Взять, допустим, историю с Галиной Жуковой, которую лишили недавно докторской степени, – она была самой молодой докторессой в России, получила докторскую степень в 25 лет. Так вот, если посмотреть ее альбом на сайте РГСУ, то она на этих фото то обнимается с Собяниным, то где-то на приеме в Кремле… Эти люди – они такие аттракторы внимания, манипуляторы в социальном смысле. Человек создает в своем воображении такой мир, в который сам начинает верить: ведь они все верят, что сами написали диссертации! Это пограничное состояние сознания, в котором человек, ко всему прочему, крайне болезненно воспринимает любую критику.
Фальсификаторы продолжают торговать под прилавком и не понимают, что прилавок уже стал прозрачным.
– Что делаем? Прилавки делаем прозрачными?
– Прилавки надо делать прозрачными, да. Делать прозрачной и доступной информацию о том, как всё происходит. Собственно говоря, прозрачность, доступность знаний – это как раз то, чего нас пытаются лишить.
– Это зависит от баланса между здравомыслием и нездравомыслием в обществе. Если атмосфера находится под давлением нездравомыслия, то люди потихоньку сходят с ума – вот у нас в стране они сошли с ума в этом направлении, а может это выразиться и в чем-то другом – в массовом терроризме, например. Это непредсказуемо. Нельзя обманывать людей постоянно, нельзя говорить, показывая на черное, что это белое. Вернее, можно, но недолго.

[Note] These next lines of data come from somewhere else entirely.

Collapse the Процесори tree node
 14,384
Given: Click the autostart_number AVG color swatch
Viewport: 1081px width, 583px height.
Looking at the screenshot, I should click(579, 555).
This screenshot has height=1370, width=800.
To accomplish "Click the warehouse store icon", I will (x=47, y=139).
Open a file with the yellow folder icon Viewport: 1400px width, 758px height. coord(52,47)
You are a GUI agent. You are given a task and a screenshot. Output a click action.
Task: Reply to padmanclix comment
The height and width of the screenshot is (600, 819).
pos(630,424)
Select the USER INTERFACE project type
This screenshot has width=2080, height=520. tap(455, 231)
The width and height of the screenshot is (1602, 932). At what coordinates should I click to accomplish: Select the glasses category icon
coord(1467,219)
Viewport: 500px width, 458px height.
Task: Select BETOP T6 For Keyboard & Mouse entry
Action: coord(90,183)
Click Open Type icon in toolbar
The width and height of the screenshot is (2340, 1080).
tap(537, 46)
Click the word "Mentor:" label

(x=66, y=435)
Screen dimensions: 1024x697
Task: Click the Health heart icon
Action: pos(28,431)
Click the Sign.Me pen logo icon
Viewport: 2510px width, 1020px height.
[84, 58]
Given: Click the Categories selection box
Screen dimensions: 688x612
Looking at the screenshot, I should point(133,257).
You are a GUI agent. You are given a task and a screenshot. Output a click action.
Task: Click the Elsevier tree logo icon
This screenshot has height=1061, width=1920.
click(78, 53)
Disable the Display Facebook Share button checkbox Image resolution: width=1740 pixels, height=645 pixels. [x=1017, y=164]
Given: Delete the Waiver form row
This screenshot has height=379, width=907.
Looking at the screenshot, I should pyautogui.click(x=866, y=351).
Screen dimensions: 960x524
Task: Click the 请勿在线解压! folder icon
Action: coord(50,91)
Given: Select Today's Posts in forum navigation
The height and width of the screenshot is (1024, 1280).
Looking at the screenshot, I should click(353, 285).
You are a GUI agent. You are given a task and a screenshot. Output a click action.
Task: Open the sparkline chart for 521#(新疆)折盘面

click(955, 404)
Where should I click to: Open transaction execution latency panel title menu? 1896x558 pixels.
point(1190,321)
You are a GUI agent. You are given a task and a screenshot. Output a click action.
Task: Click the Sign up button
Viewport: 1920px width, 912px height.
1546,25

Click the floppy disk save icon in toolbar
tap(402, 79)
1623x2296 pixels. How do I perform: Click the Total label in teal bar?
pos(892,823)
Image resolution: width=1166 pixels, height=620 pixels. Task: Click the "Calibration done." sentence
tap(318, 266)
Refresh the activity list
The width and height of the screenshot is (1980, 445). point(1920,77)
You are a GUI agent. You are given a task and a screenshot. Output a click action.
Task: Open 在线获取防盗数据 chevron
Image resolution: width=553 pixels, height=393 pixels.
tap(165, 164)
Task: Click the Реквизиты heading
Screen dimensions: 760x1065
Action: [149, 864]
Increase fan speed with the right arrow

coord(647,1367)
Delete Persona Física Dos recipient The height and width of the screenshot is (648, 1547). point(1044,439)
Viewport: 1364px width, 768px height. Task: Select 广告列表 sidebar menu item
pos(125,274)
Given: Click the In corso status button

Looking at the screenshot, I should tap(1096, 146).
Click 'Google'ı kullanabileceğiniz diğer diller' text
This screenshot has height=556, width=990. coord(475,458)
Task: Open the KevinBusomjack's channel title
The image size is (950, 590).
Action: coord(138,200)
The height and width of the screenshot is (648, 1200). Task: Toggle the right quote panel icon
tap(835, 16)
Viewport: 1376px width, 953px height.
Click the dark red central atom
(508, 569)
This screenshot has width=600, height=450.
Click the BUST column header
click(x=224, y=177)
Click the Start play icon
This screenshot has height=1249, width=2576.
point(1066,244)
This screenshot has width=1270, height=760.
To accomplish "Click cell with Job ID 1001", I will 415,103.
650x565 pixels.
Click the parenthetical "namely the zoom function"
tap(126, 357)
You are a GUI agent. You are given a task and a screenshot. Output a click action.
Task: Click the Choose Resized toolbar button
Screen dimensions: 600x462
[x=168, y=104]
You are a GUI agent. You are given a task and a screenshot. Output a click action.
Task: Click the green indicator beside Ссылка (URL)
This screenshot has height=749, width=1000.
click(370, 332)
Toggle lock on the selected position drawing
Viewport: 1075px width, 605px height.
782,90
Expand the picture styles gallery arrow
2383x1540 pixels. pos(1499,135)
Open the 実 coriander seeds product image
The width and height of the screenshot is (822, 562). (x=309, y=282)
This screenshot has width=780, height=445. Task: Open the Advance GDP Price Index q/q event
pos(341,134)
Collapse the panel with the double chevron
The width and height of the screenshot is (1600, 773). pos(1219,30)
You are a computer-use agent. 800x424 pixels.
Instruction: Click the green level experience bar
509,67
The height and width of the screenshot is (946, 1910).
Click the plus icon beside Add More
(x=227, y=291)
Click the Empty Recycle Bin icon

Вообще, очень радует то, что практически во всём мире наука сейчас процветает, в цивилизованном обществе есть понимание, что будущее – за знанием, а не за добычей нефти. Приезжаешь куда-то в другую страну, человек узнаёт, что ты профессор, и восклицает: «О-о-о, профессор!» А у нас же как? «Профессор? Так ты чего, на рынке торгуешь?» То есть профессор – значит такой нищий, не нужный никому человек.
– Думаете, это когда-то поменяется?
– Думаю, что да, поменяется со временем, при условии, что здравого смысла будет больше, чем больных фантазий.